Ziru Zhang
Publications
LACE: Lattice Attention for Cross-thread Exploration
Current large language models reason in isolation. Although it is common to sample multiple reasoning paths in parallel, these trajectories do not interact, and often fail in the same redundant ways. We introduce LACE, a framework that transforms reasoning from a collection of independent trials into a coordinated, parallel process. By repurposing the model architecture to enable cross-thread attention, LACE allows concurrent reasoning paths to share intermediate insights and correct one another during inference. A central challenge is the absence of natural training data that exhibits such collaborative behavior. We address this gap with a synthetic data pipeline that explicitly teaches models to communicate and error-correct across threads. Experiments show that this unified exploration substantially outperforms standard parallel search, improving reasoning accuracy by over 7 points. Our results suggest that large language models can be more effective when parallel reasoning paths are allowed to interact.
PromptDLA: A Domain-aware Prompt Document Layout Analysis Framework with Descriptive Knowledge as a Cue
Document Layout Analysis (DLA) is crucial for document artificial intelligence and has recently received increasing attention, resulting in an influx of large-scale public DLA datasets. Existing work often combines data from various domains in recent public DLA datasets to improve the generalization of DLA. However, directly merging these datasets for training often results in suboptimal model performance, as it overlooks the different layout structures inherent to various domains. These variations include different labeling styles, document types, and languages.

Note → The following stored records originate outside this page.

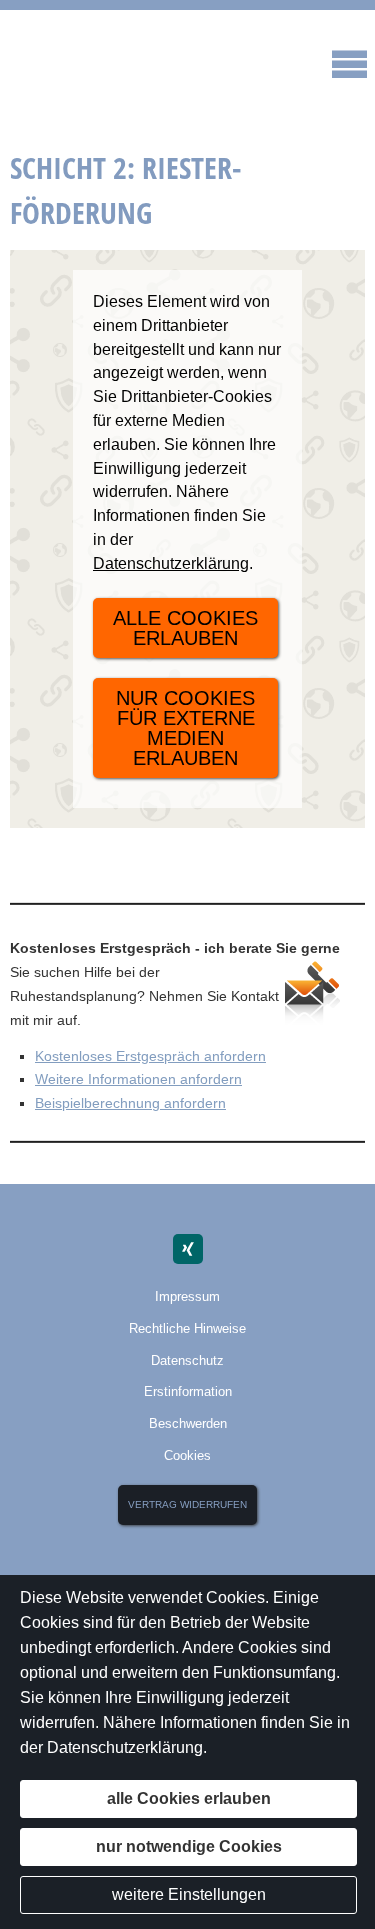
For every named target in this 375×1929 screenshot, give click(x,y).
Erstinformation (188, 1391)
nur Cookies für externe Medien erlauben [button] (185, 728)
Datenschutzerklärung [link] (171, 563)
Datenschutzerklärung (125, 1747)
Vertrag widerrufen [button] (187, 1504)
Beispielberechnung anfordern (130, 1103)
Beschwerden (188, 1423)
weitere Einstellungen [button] (189, 1894)
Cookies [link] (187, 1455)
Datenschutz (187, 1360)
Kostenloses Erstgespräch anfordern (150, 1056)
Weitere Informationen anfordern (138, 1079)
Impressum (187, 1296)
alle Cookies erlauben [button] (185, 628)
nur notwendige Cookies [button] (189, 1846)
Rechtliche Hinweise (187, 1328)
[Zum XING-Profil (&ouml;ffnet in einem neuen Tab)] (188, 1249)
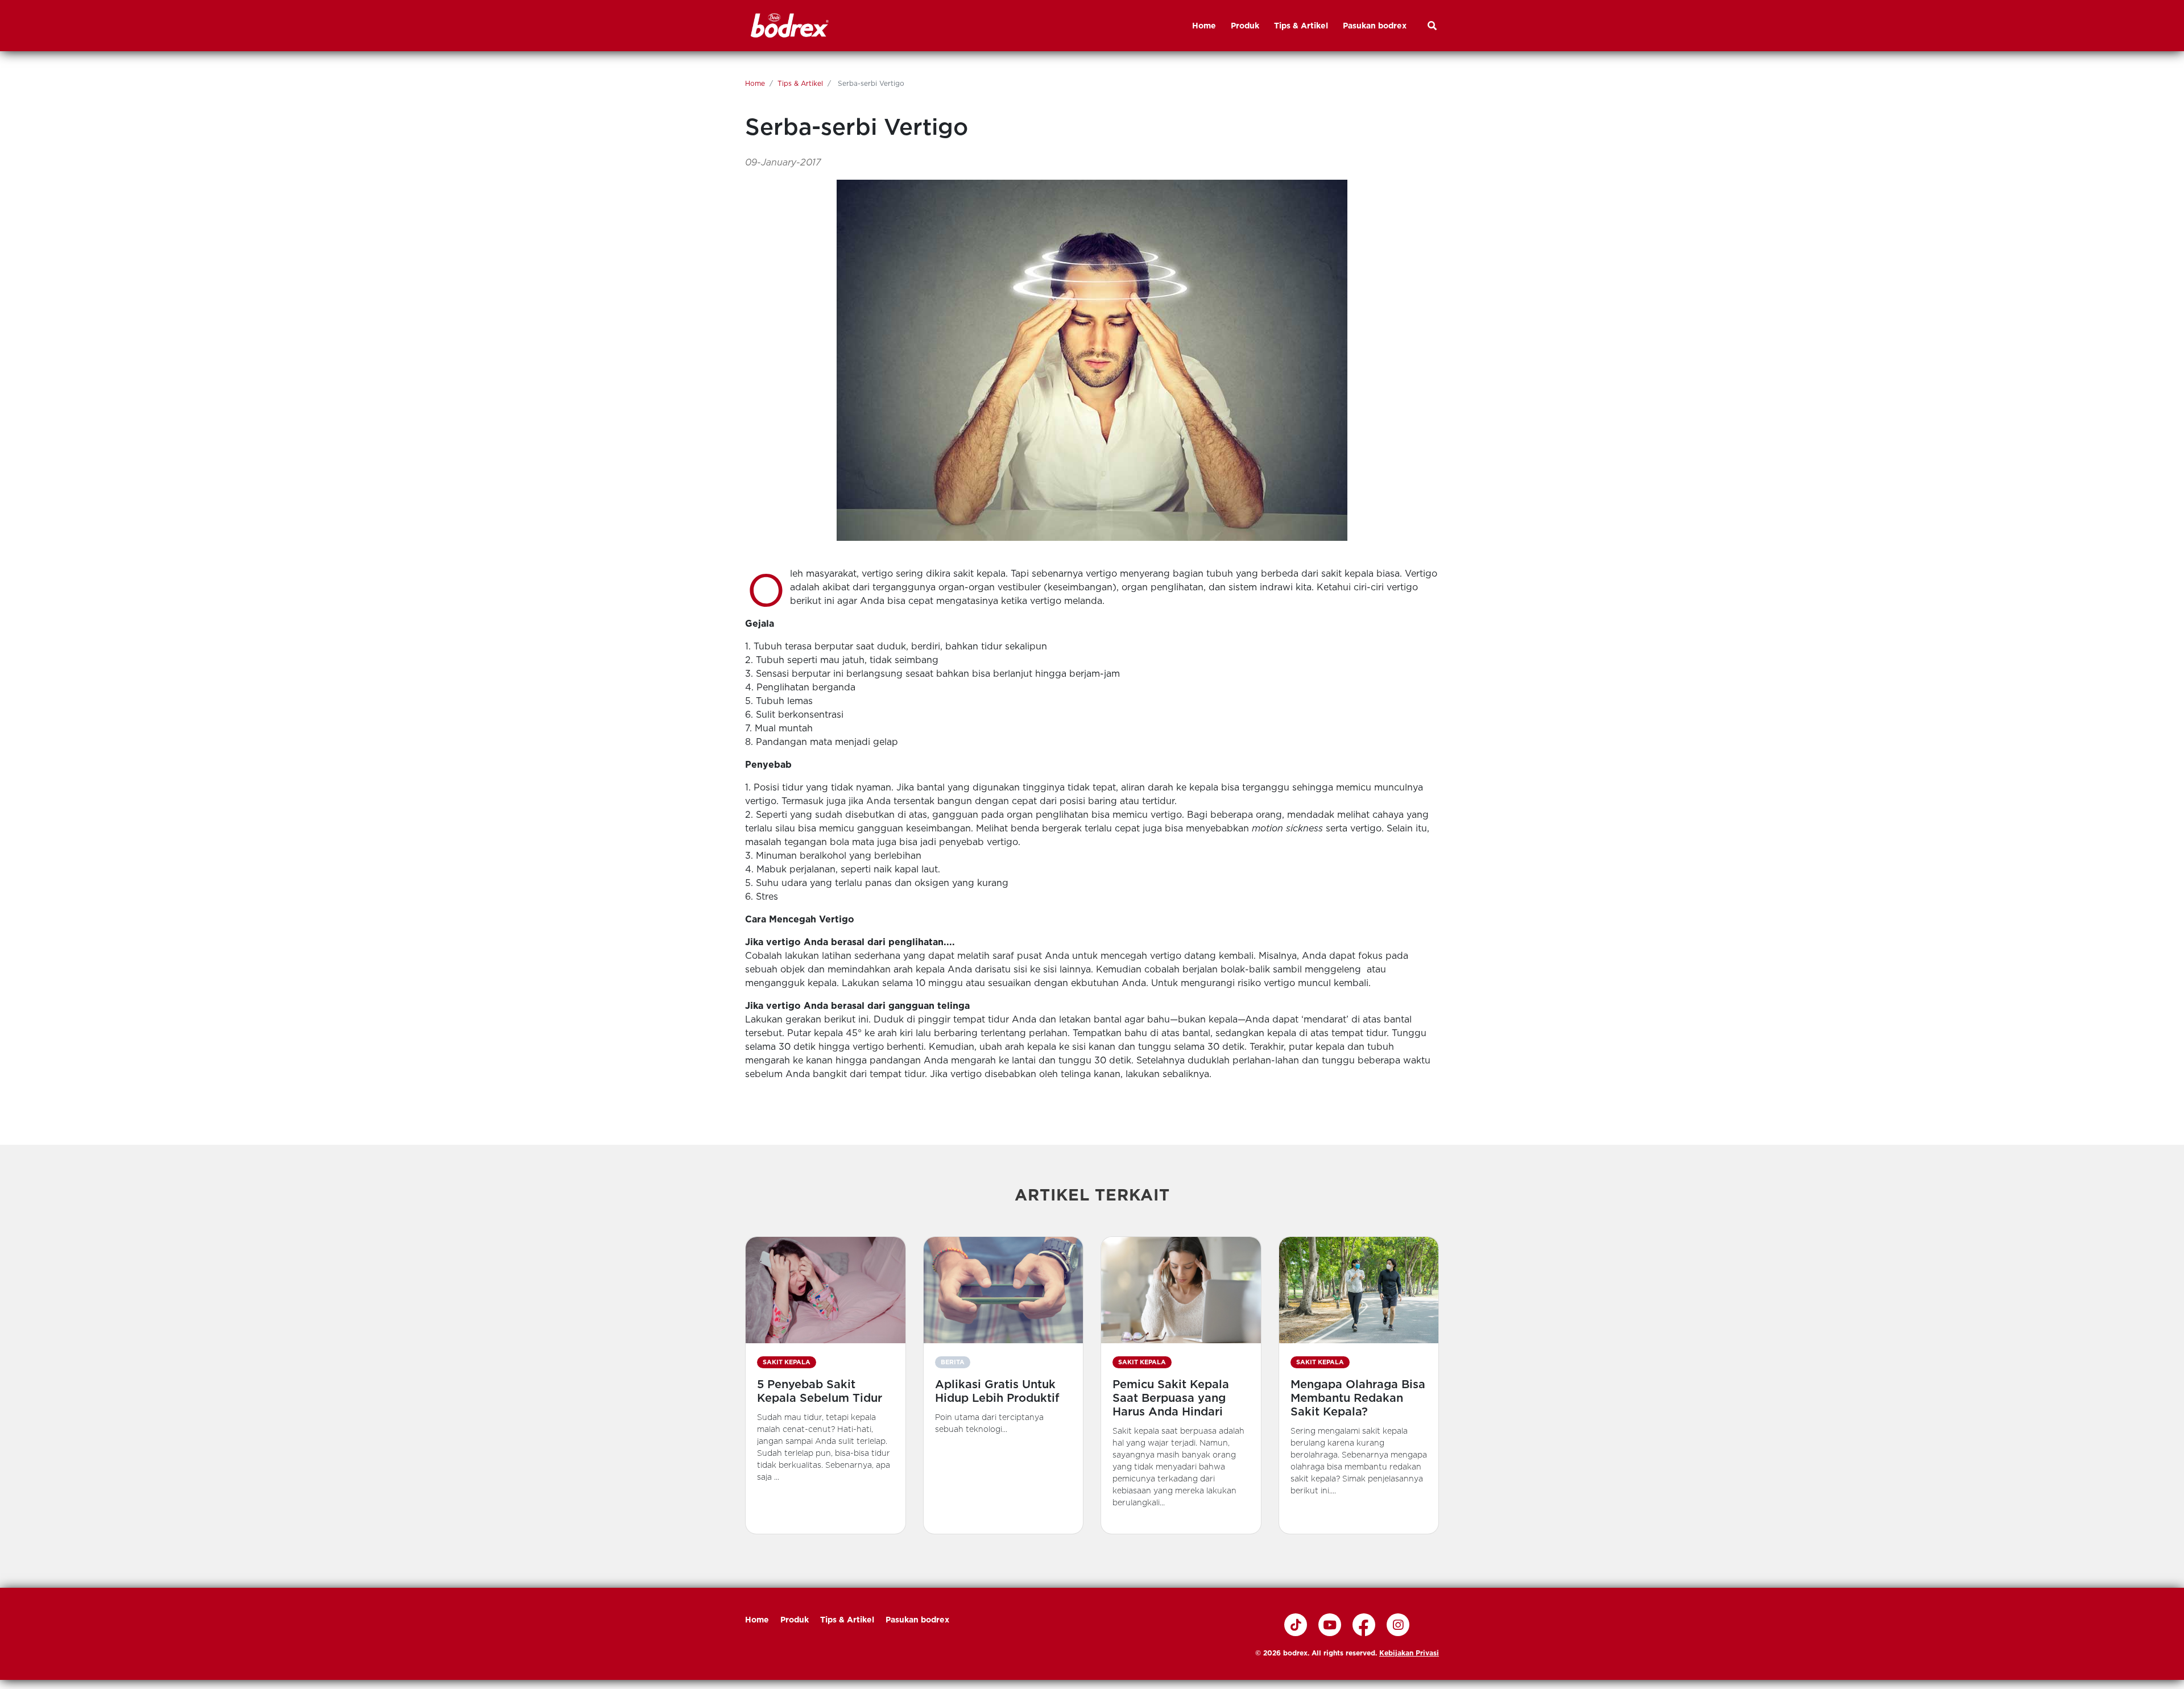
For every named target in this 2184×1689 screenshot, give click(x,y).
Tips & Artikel (800, 83)
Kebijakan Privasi (1409, 1653)
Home (755, 83)
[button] (825, 1385)
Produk (794, 1619)
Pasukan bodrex (917, 1619)
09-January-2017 (783, 162)
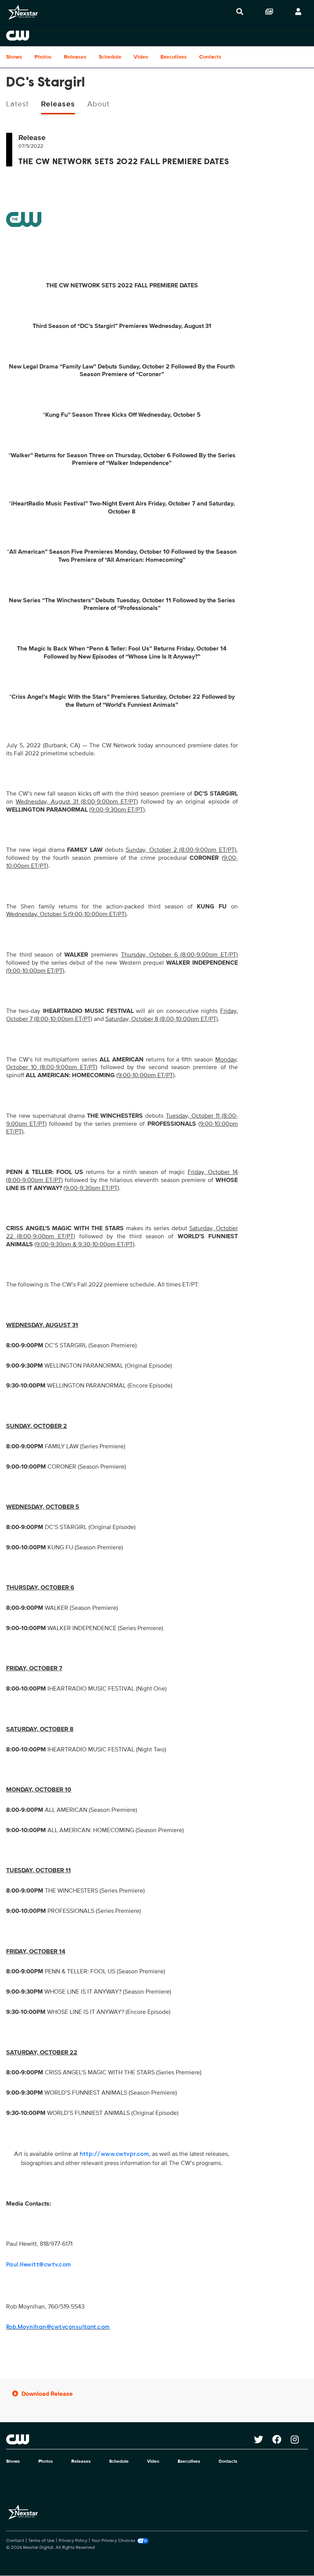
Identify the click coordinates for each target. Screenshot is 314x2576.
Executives (173, 57)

This paper introduces PromptDLA, a domain-aware Prompter for Document Layout Analysis that effectively leverages descriptive knowledge as cues to integrate domain priors into DLA. The innovative PromptDLA features a unique domain-aware prompter that customizes prompts based on the specific attributes of the data domain. These prompts then serve as cues that direct the DLA toward critical features and structures within the data, enhancing the model's ability to generalize across varied domains. Extensive experiments show that our proposal achieves state-of-the-art performance among DocLayNet, PubLayNet, M6Doc, and D$^4$LA. Our code is available at https://github.com/Zirui00/PromptDLA.